I'm trying to use scipy to fit a $\tanh$ function to some data. The data is of the form $(x_i, y_i)$ for $i=1,\cdots,N$, where $0\leq y_i \leq 1$. I choose $x_i$ to be linearly spaced, such that $x_0=0$ and $x_N=1$. $y_i$ are further obtained from repeating an experiment $M$ times, and checking an event happened or not ($0$ -> did not happen, $1$ -> did happen). The $y$ values are thus a point estimate of probability $p$ for a binomial variable: $y_i=\frac{1}{N}\sum\limits_{j=1}^M X_j$. The standard deviation of $y_i$ is thus $s_i=\sqrt{y_i(1-y_i)/M}$. This is how I end up with data that is spread like $0.5\tanh(a(x-b))+0.5$, which is what I'm trying to fit.

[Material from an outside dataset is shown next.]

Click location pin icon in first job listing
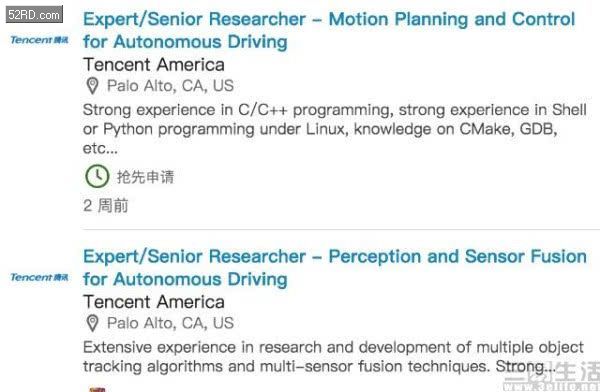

There is more spread in the data if the values are around $0.5$, but many data points at $0$ and $1$ have a standard deviation of $s_i=0$ (such that $X_j=0$ or $X_j=1$ for all measurement repeats $j$).
I tried the method described in this answer. For that particular code, if I set one of the standard deviations to be 0, i.e.:
y_spread[3] = 0
then I get a runtime error:
RuntimeWarning: divide by zero encountered in divide
This makes sense to me, as $s_i=0$, and you can't divide by $0$. Now, the question is, what is the correct way to handle this, statistically? A quick and dirty way could be to set the error to be something small, like 1e-6, when it is 0. This does result in a fit, but am I angering the statistics gods?
EDIT: added more information as requested in the comments.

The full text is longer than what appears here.